Of course, this means you have to start this at a very young age. As they start to show signs of what sex they are as early as a month of age, up to and over a year has occurred. The older they are when you start, the less reliable this method is. Remember my post above, older monitors are not normally a problem.
But please let me make this clear. I practice this method, in lue of other methods(with hatchlings) As far as whether its hormonal or whatever, I do not know, nor do I care. Which means, how it works, don't know, don't care, it works fine for me.

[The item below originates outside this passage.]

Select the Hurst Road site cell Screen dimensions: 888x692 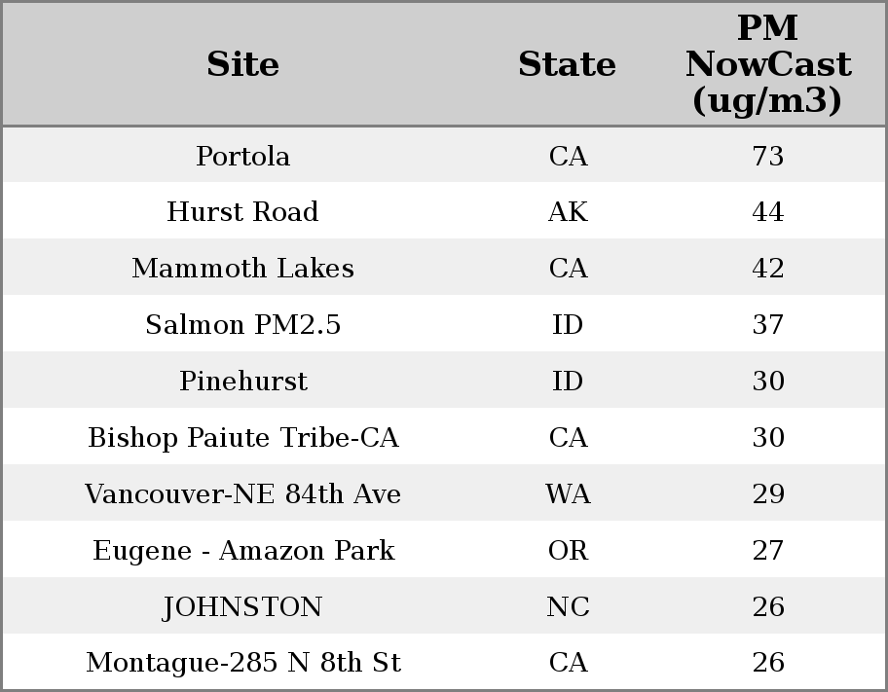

Of course I have no problem if a lab they can prove DNA testing works. It would be great, that takes the buren of sexing out of my hands and into the labs. Of course the cost will be passed on, but not the responsibility. How cool would that be? The buyer pays for the lab work, and lab is responsible for being right, nice. I doubt very much that will come to pass.
The big problem with labs are, they only look for and identify a marker. They do not raise monitors up to test if these markers are accurate. The problem is, in order to prove this, you must be able to first breed monitors on a high level(produce numbers) and labs and schools have failed on a massive scale to do this(even on a small scale).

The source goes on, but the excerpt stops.